The missile strike occurred as western leaders pledged continued support for Ukraine and the world's major economies prepared new sanctions against Russia, including a price cap on oil and higher tariffs on goods.
Russian missile strikes shopping centre in Kremenchuk
The US also appeared ready to respond to Mr Zelensky's call for more air defence systems, and Nato planned to increase the size of its rapid-reaction forces nearly eightfold - to 300,000 troops.
In his nightly address on Monday, Mr Zelensky said it appeared Russian forces had intentionally targeted the shopping centre and added: "Today's Russian strike at a shopping mall in Kremenchuk is one of the most daring terrorist attacks in European history."
He said Russia "has become the largest terrorist organisation in the world".
"Russia continues to take out its impotence on ordinary civilians.
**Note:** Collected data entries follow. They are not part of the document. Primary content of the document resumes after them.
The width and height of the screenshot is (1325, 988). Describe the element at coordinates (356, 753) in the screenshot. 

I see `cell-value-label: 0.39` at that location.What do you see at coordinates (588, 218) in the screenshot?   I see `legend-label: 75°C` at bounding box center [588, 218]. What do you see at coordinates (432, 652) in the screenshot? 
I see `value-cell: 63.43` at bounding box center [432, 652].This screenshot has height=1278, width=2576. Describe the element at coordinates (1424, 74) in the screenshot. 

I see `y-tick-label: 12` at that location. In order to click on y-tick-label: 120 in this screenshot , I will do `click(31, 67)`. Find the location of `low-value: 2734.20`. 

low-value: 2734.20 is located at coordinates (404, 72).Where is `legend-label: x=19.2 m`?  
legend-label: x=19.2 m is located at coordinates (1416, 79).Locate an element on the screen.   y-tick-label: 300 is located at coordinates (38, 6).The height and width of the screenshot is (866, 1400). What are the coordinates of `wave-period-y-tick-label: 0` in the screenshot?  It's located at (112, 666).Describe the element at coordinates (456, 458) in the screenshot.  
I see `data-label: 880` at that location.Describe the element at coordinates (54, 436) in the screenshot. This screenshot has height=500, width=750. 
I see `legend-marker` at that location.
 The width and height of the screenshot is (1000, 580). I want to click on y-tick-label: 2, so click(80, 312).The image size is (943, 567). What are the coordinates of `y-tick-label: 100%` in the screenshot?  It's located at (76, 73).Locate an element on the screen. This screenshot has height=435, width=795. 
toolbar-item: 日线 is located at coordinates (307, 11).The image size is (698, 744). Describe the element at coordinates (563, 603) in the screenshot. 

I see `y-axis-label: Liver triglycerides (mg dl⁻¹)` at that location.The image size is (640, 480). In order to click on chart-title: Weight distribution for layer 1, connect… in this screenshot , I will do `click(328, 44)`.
It is useless to hope for decency and humanity on its part," Mr Zelensky said.
The Russian strike echoed earlier attacks that caused large numbers of civilian casualties: one in March on a Mariupol theatre where many civilians had holed up, killing an estimated 600 people; another in April on a train station in eastern Kramatorsk that killed at least 59.
Ukraine MP responds to Kremenchuk attack
The attack coincided with Russia's all-out assault on the last Ukrainian stronghold in eastern Ukraine's Luhansk province, "pouring fire" on the city of Lysychansk from the ground and air, according to the local governor.
At least eight people were killed and more than 20 wounded in Lysychansk when Russian rockets hit an area where a crowd gathered to obtain water from a tank, Luhansk governor Serhiy Haidai said.
The barrage was part of Russian forces' intensified offensive aimed at taking the eastern Donbas region from Ukraine.
To the west of Lysychansk on Monday, the mayor of the city of Sloviansk - potentially the next major battleground - said Russian forces fired cluster munitions, including one that hit a residential neighbourhood.
Authorities said the number of victims had yet to be confirmed.
Russian forces also pummelled other Ukrainian cities, killing at least five people and wounding 15 in Kharkiv and striking the Black Sea port of Odesa, where a missile attack destroyed residential buildings and wounded six people, including a child, according to Ukrainian authorities.